▸ Task
Nothing may be changed. Give the entries below again exactly.
==== Exercise material ====
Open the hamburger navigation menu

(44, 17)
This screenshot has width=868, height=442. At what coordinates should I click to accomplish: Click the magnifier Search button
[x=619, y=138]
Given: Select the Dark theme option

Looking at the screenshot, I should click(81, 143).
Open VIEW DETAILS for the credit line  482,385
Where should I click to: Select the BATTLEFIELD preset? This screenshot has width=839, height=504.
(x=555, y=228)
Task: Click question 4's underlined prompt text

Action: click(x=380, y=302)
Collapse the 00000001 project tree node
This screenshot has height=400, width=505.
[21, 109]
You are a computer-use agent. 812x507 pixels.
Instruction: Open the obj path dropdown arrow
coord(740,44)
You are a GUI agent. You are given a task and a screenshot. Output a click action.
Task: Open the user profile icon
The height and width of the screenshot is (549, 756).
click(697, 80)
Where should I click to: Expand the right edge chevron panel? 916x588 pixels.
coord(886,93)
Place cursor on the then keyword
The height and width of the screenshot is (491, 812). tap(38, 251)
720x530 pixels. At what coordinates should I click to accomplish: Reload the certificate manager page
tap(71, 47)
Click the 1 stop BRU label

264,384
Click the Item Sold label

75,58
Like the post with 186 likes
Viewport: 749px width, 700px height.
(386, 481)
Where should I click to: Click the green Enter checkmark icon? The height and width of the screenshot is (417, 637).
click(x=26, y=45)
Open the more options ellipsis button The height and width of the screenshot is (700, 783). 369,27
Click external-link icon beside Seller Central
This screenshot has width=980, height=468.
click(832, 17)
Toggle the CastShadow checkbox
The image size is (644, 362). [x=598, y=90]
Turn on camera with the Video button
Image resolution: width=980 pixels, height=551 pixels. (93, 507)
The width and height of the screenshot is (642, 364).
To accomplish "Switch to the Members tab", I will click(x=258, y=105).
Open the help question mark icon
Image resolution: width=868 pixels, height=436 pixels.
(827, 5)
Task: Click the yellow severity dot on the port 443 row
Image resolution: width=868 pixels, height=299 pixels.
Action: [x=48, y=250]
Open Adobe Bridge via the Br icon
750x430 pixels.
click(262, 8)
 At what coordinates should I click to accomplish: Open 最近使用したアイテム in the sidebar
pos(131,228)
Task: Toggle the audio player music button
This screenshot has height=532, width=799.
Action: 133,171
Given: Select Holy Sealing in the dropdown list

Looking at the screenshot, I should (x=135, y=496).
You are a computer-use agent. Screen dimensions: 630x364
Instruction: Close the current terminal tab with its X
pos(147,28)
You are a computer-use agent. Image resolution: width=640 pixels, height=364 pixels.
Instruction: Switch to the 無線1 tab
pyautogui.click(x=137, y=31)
====
▸ Final answer
Open the hamburger navigation menu

(44, 17)
This screenshot has width=868, height=442. At what coordinates should I click to accomplish: Click the magnifier Search button
[x=619, y=138]
Given: Select the Dark theme option

Looking at the screenshot, I should click(81, 143).
Open VIEW DETAILS for the credit line  482,385
Where should I click to: Select the BATTLEFIELD preset? This screenshot has width=839, height=504.
(x=555, y=228)
Task: Click question 4's underlined prompt text

Action: click(x=380, y=302)
Collapse the 00000001 project tree node
This screenshot has height=400, width=505.
[21, 109]
You are a computer-use agent. 812x507 pixels.
Instruction: Open the obj path dropdown arrow
coord(740,44)
You are a GUI agent. You are given a task and a screenshot. Output a click action.
Task: Open the user profile icon
The height and width of the screenshot is (549, 756).
click(697, 80)
Where should I click to: Expand the right edge chevron panel? 916x588 pixels.
coord(886,93)
Place cursor on the then keyword
The height and width of the screenshot is (491, 812). tap(38, 251)
720x530 pixels. At what coordinates should I click to accomplish: Reload the certificate manager page
tap(71, 47)
Click the 1 stop BRU label

264,384
Click the Item Sold label

75,58
Like the post with 186 likes
Viewport: 749px width, 700px height.
(386, 481)
Where should I click to: Click the green Enter checkmark icon? The height and width of the screenshot is (417, 637).
click(x=26, y=45)
Open the more options ellipsis button The height and width of the screenshot is (700, 783). 369,27
Click external-link icon beside Seller Central
This screenshot has width=980, height=468.
click(832, 17)
Toggle the CastShadow checkbox
The image size is (644, 362). [x=598, y=90]
Turn on camera with the Video button
Image resolution: width=980 pixels, height=551 pixels. (93, 507)
The width and height of the screenshot is (642, 364).
To accomplish "Switch to the Members tab", I will click(x=258, y=105).
Open the help question mark icon
Image resolution: width=868 pixels, height=436 pixels.
(827, 5)
Task: Click the yellow severity dot on the port 443 row
Image resolution: width=868 pixels, height=299 pixels.
Action: [x=48, y=250]
Open Adobe Bridge via the Br icon
750x430 pixels.
click(262, 8)
 At what coordinates should I click to accomplish: Open 最近使用したアイテム in the sidebar
pos(131,228)
Task: Toggle the audio player music button
This screenshot has height=532, width=799.
Action: 133,171
Given: Select Holy Sealing in the dropdown list

Looking at the screenshot, I should (x=135, y=496).
You are a computer-use agent. Screen dimensions: 630x364
Instruction: Close the current terminal tab with its X
pos(147,28)
You are a computer-use agent. Image resolution: width=640 pixels, height=364 pixels.
Instruction: Switch to the 無線1 tab
pyautogui.click(x=137, y=31)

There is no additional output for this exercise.